══ Selected excerpt

SUMMARY

• INLEXZO (gemcitabine intravesical system) is an intravesical drug releasing system (iDRS), referred to as TAR-200 in literature.¹ 
• No prospective, randomized, head-to-head trials comparing the efficacy and safety of INLEXZO with nadofaragene firadenovec-vncg have been conducted.
• Daneshmand et al (2025)² conducted a matching-adjusted indirect comparison (MAIC) study to compare the complete response (CR) rate at any time of INLEXZO vs United States (US) Food and Drug Administration (FDA)-approved novel agents (pembrolizumab, nadofaragene firadenovec-vncg [nadofaragene], and nogapendekin alfa inbakicept-pmln plus Bacillus Calmette-Guérin [BCG]) in patients with BCG-unresponsive high-risk non-muscle invasive bladder cancer (NMIBC) with carcinoma in situ (CIS).
  • The adjusted CR rate at any time for INLEXZO vs nadofaragene was 84% vs 51% (absolute rate difference, 33% [95% confidence interval (CI), 20-45]; P<0.05).

════
══ Dataset extract

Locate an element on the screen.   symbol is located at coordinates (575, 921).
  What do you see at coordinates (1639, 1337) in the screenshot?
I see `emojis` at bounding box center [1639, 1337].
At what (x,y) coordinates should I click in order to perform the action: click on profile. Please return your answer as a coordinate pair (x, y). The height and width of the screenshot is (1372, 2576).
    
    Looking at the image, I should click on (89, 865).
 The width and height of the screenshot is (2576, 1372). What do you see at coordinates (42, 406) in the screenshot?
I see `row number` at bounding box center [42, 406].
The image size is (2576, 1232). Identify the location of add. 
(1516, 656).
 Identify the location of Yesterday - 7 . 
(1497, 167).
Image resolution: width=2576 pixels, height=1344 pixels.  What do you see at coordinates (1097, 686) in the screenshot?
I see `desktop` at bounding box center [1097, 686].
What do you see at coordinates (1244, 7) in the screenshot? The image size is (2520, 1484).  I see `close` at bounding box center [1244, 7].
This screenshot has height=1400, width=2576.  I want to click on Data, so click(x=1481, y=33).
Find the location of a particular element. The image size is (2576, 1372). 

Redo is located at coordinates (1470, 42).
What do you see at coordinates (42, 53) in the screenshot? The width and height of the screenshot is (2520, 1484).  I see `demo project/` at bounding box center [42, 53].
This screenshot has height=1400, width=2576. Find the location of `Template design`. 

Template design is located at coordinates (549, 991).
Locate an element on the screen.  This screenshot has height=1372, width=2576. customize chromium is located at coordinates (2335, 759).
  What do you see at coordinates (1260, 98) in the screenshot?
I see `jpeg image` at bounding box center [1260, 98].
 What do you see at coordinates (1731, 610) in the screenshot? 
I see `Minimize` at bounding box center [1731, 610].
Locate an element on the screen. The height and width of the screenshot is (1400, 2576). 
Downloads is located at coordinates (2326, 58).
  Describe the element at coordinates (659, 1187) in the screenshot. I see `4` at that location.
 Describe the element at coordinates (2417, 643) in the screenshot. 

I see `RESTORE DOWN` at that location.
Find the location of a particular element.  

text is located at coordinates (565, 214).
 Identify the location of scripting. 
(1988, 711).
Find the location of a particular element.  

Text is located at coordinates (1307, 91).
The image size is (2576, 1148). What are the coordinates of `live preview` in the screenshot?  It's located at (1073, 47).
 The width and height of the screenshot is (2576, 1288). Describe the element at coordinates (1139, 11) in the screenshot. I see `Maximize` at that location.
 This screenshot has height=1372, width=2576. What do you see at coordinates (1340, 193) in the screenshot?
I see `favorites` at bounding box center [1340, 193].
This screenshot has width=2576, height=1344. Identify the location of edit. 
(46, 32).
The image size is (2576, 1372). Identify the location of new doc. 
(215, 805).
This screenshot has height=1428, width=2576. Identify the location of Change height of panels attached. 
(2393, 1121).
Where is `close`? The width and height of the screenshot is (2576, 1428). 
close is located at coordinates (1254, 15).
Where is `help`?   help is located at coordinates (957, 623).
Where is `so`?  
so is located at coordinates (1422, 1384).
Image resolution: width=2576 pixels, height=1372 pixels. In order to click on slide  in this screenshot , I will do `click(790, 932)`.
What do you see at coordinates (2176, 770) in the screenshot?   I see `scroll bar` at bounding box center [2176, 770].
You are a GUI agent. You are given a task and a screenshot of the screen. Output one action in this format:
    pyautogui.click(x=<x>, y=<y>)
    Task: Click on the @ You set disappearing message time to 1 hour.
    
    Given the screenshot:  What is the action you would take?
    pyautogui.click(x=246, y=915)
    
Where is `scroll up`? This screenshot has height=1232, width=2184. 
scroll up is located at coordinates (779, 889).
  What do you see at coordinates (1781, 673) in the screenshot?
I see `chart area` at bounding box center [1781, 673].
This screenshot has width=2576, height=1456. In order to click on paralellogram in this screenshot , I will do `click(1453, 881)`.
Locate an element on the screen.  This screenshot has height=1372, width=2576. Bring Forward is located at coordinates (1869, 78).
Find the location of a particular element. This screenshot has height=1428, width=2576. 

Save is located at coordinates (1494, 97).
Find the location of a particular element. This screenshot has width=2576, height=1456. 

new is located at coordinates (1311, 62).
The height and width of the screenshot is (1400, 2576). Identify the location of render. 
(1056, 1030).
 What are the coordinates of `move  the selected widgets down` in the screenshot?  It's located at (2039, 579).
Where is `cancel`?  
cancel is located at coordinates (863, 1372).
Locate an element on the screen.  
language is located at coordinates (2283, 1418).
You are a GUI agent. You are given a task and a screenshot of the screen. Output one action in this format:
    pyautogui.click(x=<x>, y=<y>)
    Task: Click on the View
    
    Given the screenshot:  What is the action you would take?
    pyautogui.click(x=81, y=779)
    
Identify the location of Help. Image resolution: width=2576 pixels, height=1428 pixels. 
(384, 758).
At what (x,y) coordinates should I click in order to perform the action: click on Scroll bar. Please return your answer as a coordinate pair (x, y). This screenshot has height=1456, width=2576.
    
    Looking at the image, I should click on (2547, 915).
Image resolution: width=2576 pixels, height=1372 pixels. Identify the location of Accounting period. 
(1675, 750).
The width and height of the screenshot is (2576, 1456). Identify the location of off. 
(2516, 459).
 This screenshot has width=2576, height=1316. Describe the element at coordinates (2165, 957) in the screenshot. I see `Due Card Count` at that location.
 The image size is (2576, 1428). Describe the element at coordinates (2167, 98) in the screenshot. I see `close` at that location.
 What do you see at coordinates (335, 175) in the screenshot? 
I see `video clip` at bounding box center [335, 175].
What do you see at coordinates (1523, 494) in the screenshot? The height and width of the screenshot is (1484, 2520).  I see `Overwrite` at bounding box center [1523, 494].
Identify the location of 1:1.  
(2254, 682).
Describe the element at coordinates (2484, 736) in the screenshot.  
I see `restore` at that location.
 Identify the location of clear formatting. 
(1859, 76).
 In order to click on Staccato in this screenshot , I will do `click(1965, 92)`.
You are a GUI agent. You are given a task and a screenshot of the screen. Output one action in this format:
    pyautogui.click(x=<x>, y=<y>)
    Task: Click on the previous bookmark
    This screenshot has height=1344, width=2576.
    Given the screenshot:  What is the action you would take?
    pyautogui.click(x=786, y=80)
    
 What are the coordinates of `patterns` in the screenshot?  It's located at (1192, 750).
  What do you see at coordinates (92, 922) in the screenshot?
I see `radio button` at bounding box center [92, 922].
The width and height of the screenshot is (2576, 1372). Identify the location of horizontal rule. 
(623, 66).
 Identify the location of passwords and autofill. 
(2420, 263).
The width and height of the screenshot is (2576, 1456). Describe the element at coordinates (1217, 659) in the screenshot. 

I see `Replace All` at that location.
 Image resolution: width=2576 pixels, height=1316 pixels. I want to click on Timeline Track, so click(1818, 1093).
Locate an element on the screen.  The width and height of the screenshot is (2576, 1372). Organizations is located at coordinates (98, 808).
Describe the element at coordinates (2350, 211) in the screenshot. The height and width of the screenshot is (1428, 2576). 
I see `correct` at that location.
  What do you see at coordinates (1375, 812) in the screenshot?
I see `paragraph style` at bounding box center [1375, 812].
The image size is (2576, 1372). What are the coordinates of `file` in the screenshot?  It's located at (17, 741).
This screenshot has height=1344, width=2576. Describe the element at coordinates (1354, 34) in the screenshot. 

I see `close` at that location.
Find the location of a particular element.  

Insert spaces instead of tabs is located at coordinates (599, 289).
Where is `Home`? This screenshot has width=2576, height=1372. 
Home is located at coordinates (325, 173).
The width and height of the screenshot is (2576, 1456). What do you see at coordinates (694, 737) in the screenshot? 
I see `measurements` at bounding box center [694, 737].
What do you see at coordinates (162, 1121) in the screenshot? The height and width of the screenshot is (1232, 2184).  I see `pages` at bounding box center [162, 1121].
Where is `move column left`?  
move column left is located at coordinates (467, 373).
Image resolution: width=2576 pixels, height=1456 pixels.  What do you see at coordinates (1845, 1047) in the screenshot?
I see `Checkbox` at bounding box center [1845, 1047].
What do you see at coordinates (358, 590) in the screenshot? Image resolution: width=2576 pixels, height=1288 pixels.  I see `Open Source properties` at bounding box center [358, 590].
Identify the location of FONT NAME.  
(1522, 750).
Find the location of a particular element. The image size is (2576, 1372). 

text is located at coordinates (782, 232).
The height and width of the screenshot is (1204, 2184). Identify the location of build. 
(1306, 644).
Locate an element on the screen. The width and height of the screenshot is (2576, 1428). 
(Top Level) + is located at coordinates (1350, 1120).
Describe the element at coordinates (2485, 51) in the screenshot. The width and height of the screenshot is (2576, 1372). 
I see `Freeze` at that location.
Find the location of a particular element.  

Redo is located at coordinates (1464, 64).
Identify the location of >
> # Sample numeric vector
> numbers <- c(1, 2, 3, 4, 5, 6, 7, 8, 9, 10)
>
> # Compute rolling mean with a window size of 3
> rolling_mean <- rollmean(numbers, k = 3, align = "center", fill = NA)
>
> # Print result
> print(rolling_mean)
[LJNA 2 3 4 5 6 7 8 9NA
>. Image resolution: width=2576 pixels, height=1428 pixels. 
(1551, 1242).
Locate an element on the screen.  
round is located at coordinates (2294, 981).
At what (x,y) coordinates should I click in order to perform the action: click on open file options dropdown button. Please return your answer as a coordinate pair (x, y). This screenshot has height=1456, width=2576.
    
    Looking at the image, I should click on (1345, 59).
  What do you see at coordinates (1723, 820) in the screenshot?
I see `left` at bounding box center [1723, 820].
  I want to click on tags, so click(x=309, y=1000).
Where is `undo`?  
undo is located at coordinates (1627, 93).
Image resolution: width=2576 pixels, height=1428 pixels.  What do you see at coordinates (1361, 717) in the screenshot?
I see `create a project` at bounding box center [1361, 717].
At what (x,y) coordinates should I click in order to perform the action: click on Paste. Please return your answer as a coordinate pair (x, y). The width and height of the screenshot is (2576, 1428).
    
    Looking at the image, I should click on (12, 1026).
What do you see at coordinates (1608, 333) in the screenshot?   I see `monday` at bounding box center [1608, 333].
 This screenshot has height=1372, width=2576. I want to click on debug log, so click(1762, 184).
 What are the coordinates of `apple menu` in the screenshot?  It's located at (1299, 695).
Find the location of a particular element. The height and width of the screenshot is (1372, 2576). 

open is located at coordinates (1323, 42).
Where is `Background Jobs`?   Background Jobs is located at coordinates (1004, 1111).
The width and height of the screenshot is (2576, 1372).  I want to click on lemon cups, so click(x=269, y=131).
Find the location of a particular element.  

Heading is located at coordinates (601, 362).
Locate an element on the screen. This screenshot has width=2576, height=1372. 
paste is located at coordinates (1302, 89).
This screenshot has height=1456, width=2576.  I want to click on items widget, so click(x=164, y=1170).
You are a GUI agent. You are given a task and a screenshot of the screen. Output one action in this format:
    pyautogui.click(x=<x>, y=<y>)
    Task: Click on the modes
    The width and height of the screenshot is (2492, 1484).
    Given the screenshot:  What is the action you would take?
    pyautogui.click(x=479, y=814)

════

* Study questions
a. In the INLEXZO summary, what were the adjusted complete response rates at any time for INLEXZO and for nadofaragene?
b. Render this sentence from the INLEXZO summary in Spanish: "No prospective, randomized, head-to-head trials comparing the efficacy and safety of INLEXZO with nadofaragene firadenovec-vncg have been conducted."
c. Pick up the INLEXZO summary after its final sentence and write the next part.

* Your written answers
a. The rate was 84% for INLEXZO and 51% for nadofaragene.

b. No se han realizado ensayos prospectivos, aleatorizados y comparativos directos que comparen la eficacia y la seguridad de INLEXZO con nadofaragene firadenovec-vncg.

c.
  • The MAIC methodology can only adjust for baseline characteristics that were observed and reported. The inconsistently reported or missing confounders across trials may impact internal validity. Differences in study designs and outcomes can introduce biases that cannot be fully addressed by MAICs.

Product labeling

• INLEXZO (gemcitabine intravesical system) [Prescribing Information]. Horsham, PA: Janssen Biotech, Inc; https://www.janssenlabels.com/package-insert/product-monograph/prescribing-information/INLEXZO-pi.pdf.
• INLEXZO (gemcitabine intravesical system) [Instructions for Use]. Horsham, PA: Janssen Biotech, Inc; https://www.janssenlabels.com/package-insert/product-instructions-for-use/INLEXZO-ifu.pdf.

MAIC STUDy

Daneshmand et al (2025)² conducted a MAIC study to compare the CR rate at any time of INLEXZO vs nadofaragene in patients with BCG-unresponsive high-risk NMIBC with CIS.

Study Design/Methods

• A systematic literature review was performed to identify published data on comparator regimens.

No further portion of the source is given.